5 (5pts). Using the test set, evaluate the accuracy of your classification tree.

In [6]:
# Accuracy = (# of correct predictions) / (total samples)
def accuracy(t_test, t_tree):
    correct = 0  # Num of correct predictions
    
    for _, row in t_test.iterrows():
        true_label = row["Survived"]       # Actual label
        sample = row.drop("Survived")      # Feature values only
        pred = DT_predict(t_tree, sample)  # Predict using decision tree
        correct += (pred == true_label)    # Count+ if prediction is correct

    a_accuracy = correct / len(t_test)
    return a_accuracy

# Preprocesses the Titanic dataset & remove irrelevant features and handle missing data + encoding.
def preprocess(df):
    df = df.copy()

    # Drop columns not used in our model
    df.drop(columns=["PassengerId", "Name", "Ticket", "Cabin"], inplace=True)

    # Fill missing values in 'Age' with median age
    df["Age"] = df["Age"].fillna(df["Age"].median())

    # Fill missing values in 'Embarked' with the most frequent embarkation point
    df["Embarked"] = df["Embarked"].fillna(df["Embarked"].mode()[0])

    # Convert categorical features into numeric
    df["Sex"] = df["Sex"].map({"male": 1, "female": 0})
    df["Embarked"] = df["Embarked"].map({"C": 0, "Q": 1, "S": 2})

    return df

# Apply preprocessing to train and test data
train_data = preprocess(train_df)
test_data = preprocess(test_df)

# Separate features and labels from training data
X_train = train_data.drop(columns=["Survived"])
y_train = train_data["Survived"].tolist()

# Build decision tree using train data
DTree = BuildTree(X_train, y_train)

# If 'Survived' is missing in test data, add dummy vals to enable evaluation
if "Survived" not in test_data.columns:
    test_data["Survived"] = [0] * len(test_data)  # dummy labels

# Evaluate model on the test data
a_accuracy = accuracy(test_data, DTree)
print(f"Accuracy: {a_accuracy * 100} %")

Accuracy: 77.03349282296651 %


**Problem B (30pts)**
* In Problem A, you designed a function to build a decision tree.  In this problem, you will use that function to build several different trees via bagging (bootstrapping and aggregation).  The result will be a random forest.  You should **at minimum** have a forest of at least 5 trees. 

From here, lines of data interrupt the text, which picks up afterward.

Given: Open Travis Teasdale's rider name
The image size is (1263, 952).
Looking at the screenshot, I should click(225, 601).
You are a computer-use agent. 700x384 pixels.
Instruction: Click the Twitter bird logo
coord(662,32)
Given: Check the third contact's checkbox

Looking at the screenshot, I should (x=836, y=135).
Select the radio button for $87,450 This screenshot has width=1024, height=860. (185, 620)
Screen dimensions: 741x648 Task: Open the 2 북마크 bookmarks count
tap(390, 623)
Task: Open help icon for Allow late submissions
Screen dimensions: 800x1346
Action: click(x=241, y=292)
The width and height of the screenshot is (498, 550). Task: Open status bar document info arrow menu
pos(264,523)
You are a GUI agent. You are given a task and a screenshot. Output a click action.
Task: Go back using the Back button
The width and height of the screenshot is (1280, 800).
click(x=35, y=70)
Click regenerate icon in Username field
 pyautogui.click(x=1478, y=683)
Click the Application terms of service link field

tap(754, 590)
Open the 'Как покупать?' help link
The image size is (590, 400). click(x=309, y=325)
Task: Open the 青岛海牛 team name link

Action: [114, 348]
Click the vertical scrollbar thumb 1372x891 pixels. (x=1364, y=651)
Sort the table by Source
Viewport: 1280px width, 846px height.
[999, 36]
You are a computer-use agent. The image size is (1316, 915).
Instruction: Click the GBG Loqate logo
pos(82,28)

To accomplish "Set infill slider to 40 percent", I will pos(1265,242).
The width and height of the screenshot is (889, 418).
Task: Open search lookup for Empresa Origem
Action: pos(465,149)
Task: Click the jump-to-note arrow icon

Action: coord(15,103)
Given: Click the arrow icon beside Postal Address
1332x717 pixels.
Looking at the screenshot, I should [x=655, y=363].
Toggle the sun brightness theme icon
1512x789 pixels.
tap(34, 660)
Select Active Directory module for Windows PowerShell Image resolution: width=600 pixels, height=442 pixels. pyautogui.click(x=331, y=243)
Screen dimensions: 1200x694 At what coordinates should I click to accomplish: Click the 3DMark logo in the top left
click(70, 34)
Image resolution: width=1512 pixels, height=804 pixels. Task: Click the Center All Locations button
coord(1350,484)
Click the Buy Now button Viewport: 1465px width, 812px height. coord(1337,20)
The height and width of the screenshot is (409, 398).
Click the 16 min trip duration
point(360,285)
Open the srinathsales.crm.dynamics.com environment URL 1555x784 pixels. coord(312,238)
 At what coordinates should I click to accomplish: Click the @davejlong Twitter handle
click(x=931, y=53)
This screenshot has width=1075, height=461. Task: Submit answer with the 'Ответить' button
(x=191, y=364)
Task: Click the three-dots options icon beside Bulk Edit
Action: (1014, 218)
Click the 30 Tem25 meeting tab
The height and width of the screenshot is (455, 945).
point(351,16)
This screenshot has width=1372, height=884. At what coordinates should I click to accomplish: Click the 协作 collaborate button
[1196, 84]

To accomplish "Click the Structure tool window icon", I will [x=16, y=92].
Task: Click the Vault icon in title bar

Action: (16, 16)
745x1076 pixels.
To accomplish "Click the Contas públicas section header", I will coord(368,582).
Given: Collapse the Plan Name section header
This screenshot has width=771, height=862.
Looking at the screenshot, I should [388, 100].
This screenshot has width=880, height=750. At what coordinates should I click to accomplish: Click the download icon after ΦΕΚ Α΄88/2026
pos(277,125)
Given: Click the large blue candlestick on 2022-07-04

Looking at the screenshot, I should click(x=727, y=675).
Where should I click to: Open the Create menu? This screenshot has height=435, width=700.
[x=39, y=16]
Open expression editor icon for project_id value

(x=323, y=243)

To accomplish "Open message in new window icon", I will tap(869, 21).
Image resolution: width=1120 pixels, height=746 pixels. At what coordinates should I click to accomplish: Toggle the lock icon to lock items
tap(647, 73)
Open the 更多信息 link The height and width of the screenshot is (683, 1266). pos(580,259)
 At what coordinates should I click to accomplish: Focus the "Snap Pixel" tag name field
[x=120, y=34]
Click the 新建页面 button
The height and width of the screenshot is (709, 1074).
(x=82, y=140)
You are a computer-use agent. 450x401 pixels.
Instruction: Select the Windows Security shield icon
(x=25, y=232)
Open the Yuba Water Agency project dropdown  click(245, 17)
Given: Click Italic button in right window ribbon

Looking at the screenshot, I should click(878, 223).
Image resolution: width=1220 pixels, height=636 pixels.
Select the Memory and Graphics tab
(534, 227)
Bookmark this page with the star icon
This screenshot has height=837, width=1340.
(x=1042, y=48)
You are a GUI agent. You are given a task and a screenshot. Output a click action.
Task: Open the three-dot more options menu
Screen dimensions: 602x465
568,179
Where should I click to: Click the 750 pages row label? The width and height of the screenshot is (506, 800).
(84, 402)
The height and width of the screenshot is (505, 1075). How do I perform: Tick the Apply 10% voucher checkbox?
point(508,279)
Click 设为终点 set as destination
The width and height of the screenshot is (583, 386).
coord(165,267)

* Once the forest is built, similar to A.5, design a function for comparing the accuracy of a standard tree, vs. random forest on the testing dataset.



In [7]:
# Generate a bootstrap sample (random sampling with replacement)
# Helps simulate the idea of training each tree on a slightly different dataset
def bootstrap_sample(df):
    indices = [random.randint(0, len(df) - 1) for _ in range(len(df))]
    return df.iloc[indices]

# Build Random Forest using bootstrapped datasets and random feature subsets
def BuildRandomForest(data, labels, num_trees, max_depth):
    min_samples = 5
    feature_subset_ratio = 0.6
    
    forest = []

    for _ in range(num_trees):
        # Bootstrap data: random rows sampled with replacement
        indices = np.random.choice(len(data), size=len(data), replace=True)
        sample_data = data.iloc[indices]
        sample_labels = [labels[i] for i in indices]

        # Random subspace: randomly select a subset of features for this tree
        features = data.columns.tolist()
        subset_size = max(1, int(len(features) * feature_subset_ratio))
        selected_features = np.random.choice(features, size=subset_size, replace=False)

        # Build decision tree using sampled data and selected features
        tree = BuildTree(sample_data[selected_features], sample_labels,
                         max_depth=max_depth, min_samples=min_samples)

        # Store tree along with features trained on
        forest.append((tree, selected_features))

    return forest

# Predict label of a sample using trees in forest
def RF_predict(forest, sample):
    predictions = []

    for tree, features in forest:
        # Extract only the subset of features this tree was trained on
        tree_sample = sample[features]
        predictions.append(DT_predict(tree, tree_sample))

    # Return the most common prediction (majority vote)
    return Counter(predictions).most_common(1)[0][0]

# Evaluate accuracy of random forest on test dataset
def RF_accuracy(test_data, forest):
    correct = 0
    total = len(test_data)

    for idx, row in test_data.iterrows():
        true_label = row["Survived"]        # Ground truth
        sample = row.drop("Survived")       # Feature values only
        pred = RF_predict(forest, sample)   # Predict using the forest

        if pred == true_label:
            correct += 1

    return correct / total

# Building and Evaluating
print("Wait! This may take a while :)")

# Train random forest of 5 trees using training data
forest = BuildRandomForest(X_train, y_train, num_trees=50, max_depth=10)

# Call accuracy from A.5 using single decision tree
dt_acc = accuracy(test_data, DTree)

# Call accuracy from B using random forest
rf_acc = RF_accuracy(test_data, forest)

# Print both results for comparison
print(f"Decision Tree Accuracy: {dt_acc * 100} %")
print(f"Random Forest Accuracy: {rf_acc * 100} %")

Wait! This may take a while :)
Decision Tree Accuracy: 77.03349282296651 %
Random Forest Accuracy: 77.27272727272727 %